- [Task requirements]:
1. Print the section of the Graham Greene essay that begins with the words containing "Greene chooses to" and ends with "require of him.", reproducing it without any changes.
2. Which five collections of short stories does the Graham Greene essay say Greene issued between 1935 and 1967?
3. According to the Graham Greene essay, which company produced the Shades of Greene series?
─── Passage to read ───
Short Stories, Plays, Essays
Graham Greene is one of the most successful short story writers of all time. Very few writers achieve the ability to rivet readers' attention to a dramatic situation, turn it into meaning through ingenious manipulations of plot, and in the end leave them astonished, breathless. His range is extensive, moving from the introspective to the bizarre to the shocking. Greene's output is contained in five collections, issued from 1935 through 1967: The Basement Room and Other Stories (1935), Nineteen Stories (1947), Twenty-One Stories (1954), A Sense of Reality (1963), and May We Borrow Your Husband? and Other Comedies of the Sexual Life (1967). These were subsequently brought together into one volume, Collected Stories (1972). In addition, several uncollected stories have appeared. Eighteen of the stories were filmed for the series Shades of Greene, produced by Thames Television in 1976 and shown over the Public Broadcasting System in the United States, with the simultaneous publication of a collection by that title. Three of the stones may suffice to reveal the prevailing techniques and themes of Greene's short fiction: "The Basement Room," "The Destructors," and "Under the Garden." All three were made into films for the Shades of Greene series.
"The Basement Room" first appeared as the lead and title story in Greene's first published collection, in 1935. In 1948 it was released as a film, and a highly successful one, under the title The Fallen Idol, directed by Carol Reed, who also directed The Third Man. "The Basement Room" serves as a guide to the major themes of many of Greene's novels: the innocence of childhood and its subsequent corruption when it confronts the adult world; the insidious nature of evil and its mixture with good; the relative impotence of good in the face of evil; and, most significantly, the inevitability that trust will be rewarded with betrayal, no matter how unintended that betrayal might be.
Greene chooses to narrate this story from a third-person-limited point of view, from the vantage point of the main character Philip's deathbed, sixty years after the events of the story, and to focus subtly one's attention on the lifelong impact of this episode on Philip, who has never forgotten it and who must live with its effects until his dying day. In "The Basement Room" the situation concerns then seven-year-old Philip and two household servants, Baines and Mrs. Baines, to whom he has been given over during "a fortnight's holiday." Philip is isolated from his parents and "between nurses," which means that he must, from the context of childhood, deal prematurely with an adult world of marital hatred, duplicity, and adultery, and must make crucial choices as to how to maintain allegiances that the adults require of him.
─── Dataset excerpt ───
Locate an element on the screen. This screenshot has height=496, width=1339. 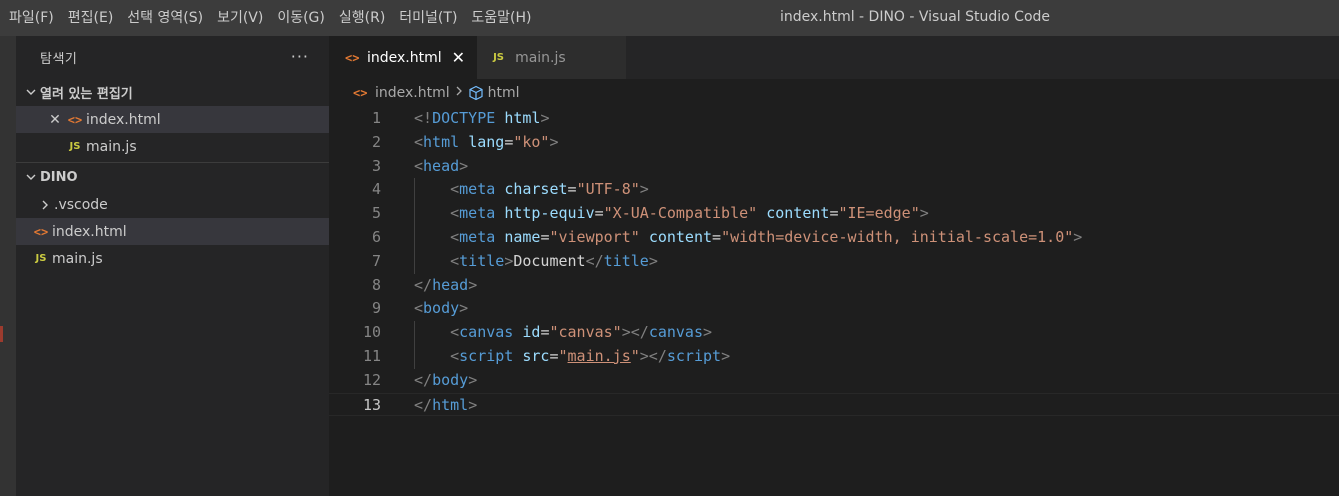
code-line: 4 <meta charset="UTF-8"> is located at coordinates (834, 190).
───
- [Expected responses]:
1.
Greene chooses to narrate this story from a third-person-limited point of view, from the vantage point of the main character Philip's deathbed, sixty years after the events of the story, and to focus subtly one's attention on the lifelong impact of this episode on Philip, who has never forgotten it and who must live with its effects until his dying day. In "The Basement Room" the situation concerns then seven-year-old Philip and two household servants, Baines and Mrs. Baines, to whom he has been given over during "a fortnight's holiday." Philip is isolated from his parents and "between nurses," which means that he must, from the context of childhood, deal prematurely with an adult world of marital hatred, duplicity, and adultery, and must make crucial choices as to how to maintain allegiances that the adults require of him.

2.
The Basement Room and Other Stories (1935)
Nineteen Stories (1947)
Twenty-One Stories (1954)
A Sense of Reality (1963)
May We Borrow Your Husband? and Other Comedies of the Sexual Life (1967)

3. Thames Television.